I think that you let grow Glossostigma too much and where is the Hemianthus?!
I prefer the picture of day 20-02-2008 then last update. Sometimes we don't need to have the bottom full filled to have a great layout; the picture of 20-02-2008 show more the hardscape and it isn't so wild and so filled. 

Cheers,

Filipe Oliveira


----------



## kakkoii (Jan 18, 2008)

FAAO said:


> Hi Pedro,
> 
> I think that you let grow Glossostigma too much and where is the Hemianthus?!
> I prefer the picture of day 20-02-2008 then last update.
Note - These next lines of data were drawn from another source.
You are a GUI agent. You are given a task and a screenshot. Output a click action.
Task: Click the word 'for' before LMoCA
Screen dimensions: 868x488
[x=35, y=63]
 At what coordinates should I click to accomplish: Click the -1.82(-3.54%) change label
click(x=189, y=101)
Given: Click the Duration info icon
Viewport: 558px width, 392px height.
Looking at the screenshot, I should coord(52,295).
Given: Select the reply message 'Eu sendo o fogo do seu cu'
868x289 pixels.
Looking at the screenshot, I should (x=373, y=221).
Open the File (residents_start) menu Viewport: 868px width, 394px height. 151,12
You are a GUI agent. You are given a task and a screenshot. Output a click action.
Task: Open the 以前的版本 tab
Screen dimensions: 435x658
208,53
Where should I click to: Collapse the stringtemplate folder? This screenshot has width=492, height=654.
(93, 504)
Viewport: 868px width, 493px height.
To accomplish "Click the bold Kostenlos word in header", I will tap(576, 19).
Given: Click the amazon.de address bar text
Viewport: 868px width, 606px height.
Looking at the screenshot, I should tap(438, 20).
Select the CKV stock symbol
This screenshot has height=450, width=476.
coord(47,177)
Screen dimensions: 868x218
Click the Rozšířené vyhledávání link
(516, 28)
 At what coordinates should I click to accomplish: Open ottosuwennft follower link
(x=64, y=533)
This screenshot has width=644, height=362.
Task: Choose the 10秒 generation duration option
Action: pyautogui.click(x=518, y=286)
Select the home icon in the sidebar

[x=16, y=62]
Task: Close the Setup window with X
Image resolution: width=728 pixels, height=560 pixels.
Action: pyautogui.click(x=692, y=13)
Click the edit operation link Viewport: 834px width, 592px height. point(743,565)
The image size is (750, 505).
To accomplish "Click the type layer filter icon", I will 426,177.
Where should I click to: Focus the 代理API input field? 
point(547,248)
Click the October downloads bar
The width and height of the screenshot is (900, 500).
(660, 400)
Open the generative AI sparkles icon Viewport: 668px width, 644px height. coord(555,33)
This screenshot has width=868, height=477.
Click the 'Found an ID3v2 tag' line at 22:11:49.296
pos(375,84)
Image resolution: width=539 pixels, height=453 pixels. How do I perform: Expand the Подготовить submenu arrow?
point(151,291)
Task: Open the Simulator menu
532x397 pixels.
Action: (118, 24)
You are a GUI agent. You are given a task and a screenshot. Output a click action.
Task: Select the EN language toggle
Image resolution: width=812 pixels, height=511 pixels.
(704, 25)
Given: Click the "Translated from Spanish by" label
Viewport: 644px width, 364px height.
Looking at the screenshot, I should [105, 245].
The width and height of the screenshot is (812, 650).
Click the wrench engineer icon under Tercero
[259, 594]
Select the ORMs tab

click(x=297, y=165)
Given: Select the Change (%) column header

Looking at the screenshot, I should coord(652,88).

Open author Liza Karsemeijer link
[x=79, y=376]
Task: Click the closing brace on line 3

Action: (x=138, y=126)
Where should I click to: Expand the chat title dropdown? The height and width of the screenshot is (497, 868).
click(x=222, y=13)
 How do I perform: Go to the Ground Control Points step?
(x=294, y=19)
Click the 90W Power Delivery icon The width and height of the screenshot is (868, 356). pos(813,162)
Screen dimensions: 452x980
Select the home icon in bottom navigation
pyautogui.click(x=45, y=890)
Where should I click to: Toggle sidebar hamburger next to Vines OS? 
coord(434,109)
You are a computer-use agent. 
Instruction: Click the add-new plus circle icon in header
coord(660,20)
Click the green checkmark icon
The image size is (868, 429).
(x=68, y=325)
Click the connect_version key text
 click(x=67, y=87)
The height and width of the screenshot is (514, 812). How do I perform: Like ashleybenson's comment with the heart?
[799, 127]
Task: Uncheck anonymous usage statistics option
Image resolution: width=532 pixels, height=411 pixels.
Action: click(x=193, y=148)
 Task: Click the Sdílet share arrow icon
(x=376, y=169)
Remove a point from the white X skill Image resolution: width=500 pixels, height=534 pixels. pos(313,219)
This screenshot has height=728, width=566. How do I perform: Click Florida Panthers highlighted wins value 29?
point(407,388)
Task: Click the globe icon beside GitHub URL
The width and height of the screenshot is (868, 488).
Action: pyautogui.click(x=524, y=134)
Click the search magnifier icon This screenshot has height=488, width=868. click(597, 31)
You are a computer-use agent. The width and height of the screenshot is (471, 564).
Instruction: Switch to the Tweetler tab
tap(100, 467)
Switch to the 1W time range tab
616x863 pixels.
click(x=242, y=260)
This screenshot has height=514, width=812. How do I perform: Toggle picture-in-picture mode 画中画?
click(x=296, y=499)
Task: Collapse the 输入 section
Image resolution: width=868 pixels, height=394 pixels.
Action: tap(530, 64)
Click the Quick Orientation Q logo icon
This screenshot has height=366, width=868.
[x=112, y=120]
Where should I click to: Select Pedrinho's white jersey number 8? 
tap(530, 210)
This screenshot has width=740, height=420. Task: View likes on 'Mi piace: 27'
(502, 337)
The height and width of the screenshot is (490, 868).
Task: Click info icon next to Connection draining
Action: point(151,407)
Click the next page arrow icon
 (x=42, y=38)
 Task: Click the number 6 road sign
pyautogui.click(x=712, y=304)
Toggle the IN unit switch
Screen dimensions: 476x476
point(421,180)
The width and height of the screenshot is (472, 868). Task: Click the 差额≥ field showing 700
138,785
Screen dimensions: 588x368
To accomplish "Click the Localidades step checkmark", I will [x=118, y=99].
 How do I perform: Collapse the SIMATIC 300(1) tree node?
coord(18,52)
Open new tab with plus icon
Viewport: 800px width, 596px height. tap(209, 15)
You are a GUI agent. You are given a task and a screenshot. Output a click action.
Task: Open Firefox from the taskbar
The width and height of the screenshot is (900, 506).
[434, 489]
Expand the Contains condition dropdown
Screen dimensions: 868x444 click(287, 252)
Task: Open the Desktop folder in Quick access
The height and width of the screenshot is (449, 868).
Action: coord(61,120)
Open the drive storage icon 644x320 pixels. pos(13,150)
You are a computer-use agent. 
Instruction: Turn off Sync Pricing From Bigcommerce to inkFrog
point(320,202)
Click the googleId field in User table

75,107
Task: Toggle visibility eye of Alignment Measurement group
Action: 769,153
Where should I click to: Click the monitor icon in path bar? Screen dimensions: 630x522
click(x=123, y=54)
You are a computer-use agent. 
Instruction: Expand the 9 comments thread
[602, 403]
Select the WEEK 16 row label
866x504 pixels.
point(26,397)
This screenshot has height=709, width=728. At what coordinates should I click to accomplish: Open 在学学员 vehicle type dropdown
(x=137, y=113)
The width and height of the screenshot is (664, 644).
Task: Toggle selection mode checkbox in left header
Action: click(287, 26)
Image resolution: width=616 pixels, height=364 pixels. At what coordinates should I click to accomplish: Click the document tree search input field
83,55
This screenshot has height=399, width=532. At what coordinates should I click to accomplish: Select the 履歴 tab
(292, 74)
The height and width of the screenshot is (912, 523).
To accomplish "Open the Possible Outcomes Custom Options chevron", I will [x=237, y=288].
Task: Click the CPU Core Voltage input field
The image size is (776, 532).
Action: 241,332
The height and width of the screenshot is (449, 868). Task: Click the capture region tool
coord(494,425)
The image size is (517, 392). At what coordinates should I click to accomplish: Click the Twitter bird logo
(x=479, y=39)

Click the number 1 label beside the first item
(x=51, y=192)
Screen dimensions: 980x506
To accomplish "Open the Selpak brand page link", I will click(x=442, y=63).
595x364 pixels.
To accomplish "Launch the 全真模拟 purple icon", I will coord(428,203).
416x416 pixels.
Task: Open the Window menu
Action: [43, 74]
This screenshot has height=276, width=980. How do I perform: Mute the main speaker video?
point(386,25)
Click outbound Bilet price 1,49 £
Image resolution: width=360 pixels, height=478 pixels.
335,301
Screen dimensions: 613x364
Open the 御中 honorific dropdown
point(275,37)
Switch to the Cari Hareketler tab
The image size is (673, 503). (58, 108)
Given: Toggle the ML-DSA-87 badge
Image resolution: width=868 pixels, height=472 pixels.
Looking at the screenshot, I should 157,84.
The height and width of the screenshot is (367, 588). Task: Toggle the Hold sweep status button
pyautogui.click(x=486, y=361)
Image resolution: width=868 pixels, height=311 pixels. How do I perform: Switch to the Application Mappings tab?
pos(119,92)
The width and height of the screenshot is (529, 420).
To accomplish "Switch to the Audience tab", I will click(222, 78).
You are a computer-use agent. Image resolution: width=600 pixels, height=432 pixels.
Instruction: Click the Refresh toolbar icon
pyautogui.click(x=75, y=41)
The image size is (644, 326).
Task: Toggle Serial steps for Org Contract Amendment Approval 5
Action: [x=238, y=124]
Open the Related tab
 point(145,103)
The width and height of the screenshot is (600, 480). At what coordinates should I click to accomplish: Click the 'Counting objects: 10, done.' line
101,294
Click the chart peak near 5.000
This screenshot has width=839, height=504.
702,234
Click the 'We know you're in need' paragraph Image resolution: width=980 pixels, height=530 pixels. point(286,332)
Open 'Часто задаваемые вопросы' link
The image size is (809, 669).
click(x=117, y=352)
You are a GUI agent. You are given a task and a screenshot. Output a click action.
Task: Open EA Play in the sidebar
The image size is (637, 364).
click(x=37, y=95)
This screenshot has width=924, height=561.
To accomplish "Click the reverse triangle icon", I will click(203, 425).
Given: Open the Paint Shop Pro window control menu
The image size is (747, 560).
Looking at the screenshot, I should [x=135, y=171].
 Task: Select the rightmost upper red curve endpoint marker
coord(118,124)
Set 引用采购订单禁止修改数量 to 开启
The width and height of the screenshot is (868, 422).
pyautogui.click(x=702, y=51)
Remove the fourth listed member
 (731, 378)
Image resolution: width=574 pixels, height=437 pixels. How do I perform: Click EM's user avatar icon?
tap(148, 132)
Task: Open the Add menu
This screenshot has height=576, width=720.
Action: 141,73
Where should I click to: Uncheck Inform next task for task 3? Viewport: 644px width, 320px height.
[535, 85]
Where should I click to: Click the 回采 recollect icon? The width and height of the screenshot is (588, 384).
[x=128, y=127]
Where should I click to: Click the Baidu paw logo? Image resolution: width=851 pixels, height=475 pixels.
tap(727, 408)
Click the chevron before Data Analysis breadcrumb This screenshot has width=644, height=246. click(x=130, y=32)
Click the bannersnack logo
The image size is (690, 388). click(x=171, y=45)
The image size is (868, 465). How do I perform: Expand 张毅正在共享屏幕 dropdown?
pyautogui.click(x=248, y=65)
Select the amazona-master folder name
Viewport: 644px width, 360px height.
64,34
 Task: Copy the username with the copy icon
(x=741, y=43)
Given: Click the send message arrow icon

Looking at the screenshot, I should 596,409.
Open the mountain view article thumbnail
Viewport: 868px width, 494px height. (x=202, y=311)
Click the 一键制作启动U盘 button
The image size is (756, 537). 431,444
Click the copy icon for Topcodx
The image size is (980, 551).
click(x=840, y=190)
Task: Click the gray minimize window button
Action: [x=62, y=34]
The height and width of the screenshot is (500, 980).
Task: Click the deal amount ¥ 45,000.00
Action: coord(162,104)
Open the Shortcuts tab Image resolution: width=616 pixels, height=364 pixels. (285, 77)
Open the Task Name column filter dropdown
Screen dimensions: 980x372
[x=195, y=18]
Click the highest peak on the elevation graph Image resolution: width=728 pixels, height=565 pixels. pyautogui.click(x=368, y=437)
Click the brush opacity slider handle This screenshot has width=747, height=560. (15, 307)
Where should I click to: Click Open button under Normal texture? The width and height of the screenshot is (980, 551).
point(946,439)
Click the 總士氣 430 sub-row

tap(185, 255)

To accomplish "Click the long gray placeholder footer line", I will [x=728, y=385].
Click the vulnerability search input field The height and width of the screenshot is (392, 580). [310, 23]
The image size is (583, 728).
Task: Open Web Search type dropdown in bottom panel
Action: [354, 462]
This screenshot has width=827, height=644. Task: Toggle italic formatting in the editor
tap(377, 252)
Sometimes we don't need to have the bottom full filled to have a great layout; the picture of 20-02-2008 show more the hardscape and it isn't so wild and so filled.
> ...


I kind of agree, However I think he accomplished more of a Japanese flowing Garden.


----------



## f.saraiva (Jan 25, 2008)

Hello, I think Pedro certainly want to give some touch of wild/natural in this tank. By the way nice final picture mate

Compliments


----------



## cah925 (Jun 23, 2007)

I really enjoy the last pic. Having the HM grow in between the rocks helps the layout in my opinion. It does have a very natural wild feel to it. Good job.


----------